Collected data entries
****************************************
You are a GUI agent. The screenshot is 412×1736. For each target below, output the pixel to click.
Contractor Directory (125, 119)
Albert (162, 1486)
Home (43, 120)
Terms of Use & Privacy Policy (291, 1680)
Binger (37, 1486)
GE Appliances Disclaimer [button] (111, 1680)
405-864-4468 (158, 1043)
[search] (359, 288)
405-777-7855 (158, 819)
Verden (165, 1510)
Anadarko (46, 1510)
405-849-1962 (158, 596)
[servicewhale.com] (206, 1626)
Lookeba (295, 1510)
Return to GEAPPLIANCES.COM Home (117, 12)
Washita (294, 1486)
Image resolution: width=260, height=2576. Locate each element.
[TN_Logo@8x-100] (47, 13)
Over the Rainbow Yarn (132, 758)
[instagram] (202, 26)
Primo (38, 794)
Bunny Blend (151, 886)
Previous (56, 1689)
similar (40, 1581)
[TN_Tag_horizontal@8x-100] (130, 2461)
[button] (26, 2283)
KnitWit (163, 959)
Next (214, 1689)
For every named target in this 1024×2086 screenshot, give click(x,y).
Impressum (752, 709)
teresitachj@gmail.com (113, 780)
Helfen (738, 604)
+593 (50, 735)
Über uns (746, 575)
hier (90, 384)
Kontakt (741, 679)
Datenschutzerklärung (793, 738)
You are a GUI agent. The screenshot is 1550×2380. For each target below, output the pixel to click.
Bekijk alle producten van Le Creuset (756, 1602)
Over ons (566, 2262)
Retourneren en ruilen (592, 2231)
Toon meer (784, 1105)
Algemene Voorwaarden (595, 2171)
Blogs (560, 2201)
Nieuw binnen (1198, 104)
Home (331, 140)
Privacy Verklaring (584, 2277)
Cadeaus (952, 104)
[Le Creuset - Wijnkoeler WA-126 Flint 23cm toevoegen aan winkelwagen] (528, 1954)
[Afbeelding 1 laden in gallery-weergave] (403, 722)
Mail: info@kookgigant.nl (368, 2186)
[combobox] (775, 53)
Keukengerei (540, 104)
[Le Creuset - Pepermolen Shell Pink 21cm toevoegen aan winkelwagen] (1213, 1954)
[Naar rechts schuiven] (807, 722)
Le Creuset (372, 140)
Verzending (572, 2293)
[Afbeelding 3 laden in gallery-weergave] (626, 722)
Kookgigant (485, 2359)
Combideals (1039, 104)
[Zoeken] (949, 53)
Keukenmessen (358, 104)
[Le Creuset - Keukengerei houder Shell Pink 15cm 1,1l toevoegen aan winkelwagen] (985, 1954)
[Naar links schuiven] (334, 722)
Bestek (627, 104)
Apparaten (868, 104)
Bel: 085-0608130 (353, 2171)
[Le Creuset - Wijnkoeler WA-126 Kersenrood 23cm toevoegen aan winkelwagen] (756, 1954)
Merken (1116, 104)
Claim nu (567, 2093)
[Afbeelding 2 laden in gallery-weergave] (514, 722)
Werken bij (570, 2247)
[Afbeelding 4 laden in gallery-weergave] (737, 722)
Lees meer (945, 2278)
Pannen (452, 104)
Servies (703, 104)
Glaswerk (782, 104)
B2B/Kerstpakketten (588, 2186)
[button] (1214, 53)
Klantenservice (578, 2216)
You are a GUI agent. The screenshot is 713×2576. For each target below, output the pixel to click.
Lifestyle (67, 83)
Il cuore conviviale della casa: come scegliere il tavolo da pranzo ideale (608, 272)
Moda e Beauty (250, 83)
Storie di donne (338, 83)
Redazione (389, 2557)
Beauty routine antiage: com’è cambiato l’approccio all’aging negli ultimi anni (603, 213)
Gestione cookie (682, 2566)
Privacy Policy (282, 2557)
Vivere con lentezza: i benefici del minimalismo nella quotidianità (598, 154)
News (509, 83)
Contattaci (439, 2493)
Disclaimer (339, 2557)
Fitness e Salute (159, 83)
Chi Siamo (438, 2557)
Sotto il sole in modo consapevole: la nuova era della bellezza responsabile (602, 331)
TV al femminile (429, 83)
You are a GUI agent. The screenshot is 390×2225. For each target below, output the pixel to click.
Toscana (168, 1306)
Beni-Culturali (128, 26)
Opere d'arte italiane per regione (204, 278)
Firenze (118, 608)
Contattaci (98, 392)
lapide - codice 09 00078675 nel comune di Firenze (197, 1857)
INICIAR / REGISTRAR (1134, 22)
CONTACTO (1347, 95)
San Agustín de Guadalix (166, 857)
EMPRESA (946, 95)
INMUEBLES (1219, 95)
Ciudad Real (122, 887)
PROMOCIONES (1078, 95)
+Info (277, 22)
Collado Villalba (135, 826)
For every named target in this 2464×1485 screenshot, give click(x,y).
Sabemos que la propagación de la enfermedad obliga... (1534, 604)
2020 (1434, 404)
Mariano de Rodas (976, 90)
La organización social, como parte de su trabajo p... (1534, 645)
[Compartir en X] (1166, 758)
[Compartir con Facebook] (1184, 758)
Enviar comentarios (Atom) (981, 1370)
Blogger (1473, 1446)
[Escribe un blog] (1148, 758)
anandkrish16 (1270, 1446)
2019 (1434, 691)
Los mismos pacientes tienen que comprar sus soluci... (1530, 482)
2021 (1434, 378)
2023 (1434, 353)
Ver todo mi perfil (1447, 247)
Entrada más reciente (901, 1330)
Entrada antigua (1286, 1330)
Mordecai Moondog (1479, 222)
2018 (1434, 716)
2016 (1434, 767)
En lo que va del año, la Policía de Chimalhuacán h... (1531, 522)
****************************************
Repeat all the entries word for word.

■ Result
You are a GUI agent. The screenshot is 412×1736. For each target below, output the pixel to click.
Contractor Directory (125, 119)
Albert (162, 1486)
Home (43, 120)
Terms of Use & Privacy Policy (291, 1680)
Binger (37, 1486)
GE Appliances Disclaimer [button] (111, 1680)
405-864-4468 (158, 1043)
[search] (359, 288)
405-777-7855 (158, 819)
Verden (165, 1510)
Anadarko (46, 1510)
405-849-1962 (158, 596)
[servicewhale.com] (206, 1626)
Lookeba (295, 1510)
Return to GEAPPLIANCES.COM Home (117, 12)
Washita (294, 1486)
Image resolution: width=260, height=2576. Locate each element.
[TN_Logo@8x-100] (47, 13)
Over the Rainbow Yarn (132, 758)
[instagram] (202, 26)
Primo (38, 794)
Bunny Blend (151, 886)
Previous (56, 1689)
similar (40, 1581)
[TN_Tag_horizontal@8x-100] (130, 2461)
[button] (26, 2283)
KnitWit (163, 959)
Next (214, 1689)
For every named target in this 1024×2086 screenshot, give click(x,y).
Impressum (752, 709)
teresitachj@gmail.com (113, 780)
Helfen (738, 604)
+593 (50, 735)
Über uns (746, 575)
hier (90, 384)
Kontakt (741, 679)
Datenschutzerklärung (793, 738)
You are a GUI agent. The screenshot is 1550×2380. For each target below, output the pixel to click.
Bekijk alle producten van Le Creuset (756, 1602)
Over ons (566, 2262)
Retourneren en ruilen (592, 2231)
Toon meer (784, 1105)
Algemene Voorwaarden (595, 2171)
Blogs (560, 2201)
Nieuw binnen (1198, 104)
Home (331, 140)
Privacy Verklaring (584, 2277)
Cadeaus (952, 104)
[Le Creuset - Wijnkoeler WA-126 Flint 23cm toevoegen aan winkelwagen] (528, 1954)
[Afbeelding 1 laden in gallery-weergave] (403, 722)
Mail: info@kookgigant.nl (368, 2186)
[combobox] (775, 53)
Keukengerei (540, 104)
[Le Creuset - Pepermolen Shell Pink 21cm toevoegen aan winkelwagen] (1213, 1954)
[Naar rechts schuiven] (807, 722)
Le Creuset (372, 140)
Verzending (572, 2293)
[Afbeelding 3 laden in gallery-weergave] (626, 722)
Kookgigant (485, 2359)
Combideals (1039, 104)
[Zoeken] (949, 53)
Keukenmessen (358, 104)
[Le Creuset - Keukengerei houder Shell Pink 15cm 1,1l toevoegen aan winkelwagen] (985, 1954)
[Naar links schuiven] (334, 722)
Bestek (627, 104)
Apparaten (868, 104)
Bel: 085-0608130 (353, 2171)
[Le Creuset - Wijnkoeler WA-126 Kersenrood 23cm toevoegen aan winkelwagen] (756, 1954)
Merken (1116, 104)
Claim nu (567, 2093)
[Afbeelding 2 laden in gallery-weergave] (514, 722)
Werken bij (570, 2247)
[Afbeelding 4 laden in gallery-weergave] (737, 722)
Lees meer (945, 2278)
Pannen (452, 104)
Servies (703, 104)
Glaswerk (782, 104)
B2B/Kerstpakketten (588, 2186)
[button] (1214, 53)
Klantenservice (578, 2216)
You are a GUI agent. The screenshot is 713×2576. For each target below, output the pixel to click.
Lifestyle (67, 83)
Il cuore conviviale della casa: come scegliere il tavolo da pranzo ideale (608, 272)
Moda e Beauty (250, 83)
Storie di donne (338, 83)
Redazione (389, 2557)
Beauty routine antiage: com’è cambiato l’approccio all’aging negli ultimi anni (603, 213)
Gestione cookie (682, 2566)
Privacy Policy (282, 2557)
Vivere con lentezza: i benefici del minimalismo nella quotidianità (598, 154)
News (509, 83)
Contattaci (439, 2493)
Disclaimer (339, 2557)
Fitness e Salute (159, 83)
Chi Siamo (438, 2557)
Sotto il sole in modo consapevole: la nuova era della bellezza responsabile (602, 331)
TV al femminile (429, 83)
You are a GUI agent. The screenshot is 390×2225. For each target below, output the pixel to click.
Toscana (168, 1306)
Beni-Culturali (128, 26)
Opere d'arte italiane per regione (204, 278)
Firenze (118, 608)
Contattaci (98, 392)
lapide - codice 09 00078675 nel comune di Firenze (197, 1857)
INICIAR / REGISTRAR (1134, 22)
CONTACTO (1347, 95)
San Agustín de Guadalix (166, 857)
EMPRESA (946, 95)
INMUEBLES (1219, 95)
Ciudad Real (122, 887)
PROMOCIONES (1078, 95)
+Info (277, 22)
Collado Villalba (135, 826)
For every named target in this 2464×1485 screenshot, give click(x,y).
Sabemos que la propagación de la enfermedad obliga... (1534, 604)
2020 (1434, 404)
Mariano de Rodas (976, 90)
La organización social, como parte de su trabajo p... (1534, 645)
[Compartir en X] (1166, 758)
[Compartir con Facebook] (1184, 758)
Enviar comentarios (Atom) (981, 1370)
Blogger (1473, 1446)
[Escribe un blog] (1148, 758)
anandkrish16 (1270, 1446)
2019 (1434, 691)
Los mismos pacientes tienen que comprar sus soluci... (1530, 482)
2021 (1434, 378)
2023 (1434, 353)
Ver todo mi perfil (1447, 247)
Entrada más reciente (901, 1330)
Entrada antigua (1286, 1330)
Mordecai Moondog (1479, 222)
2018 (1434, 716)
2016 (1434, 767)
En lo que va del año, la Policía de Chimalhuacán h... (1531, 522)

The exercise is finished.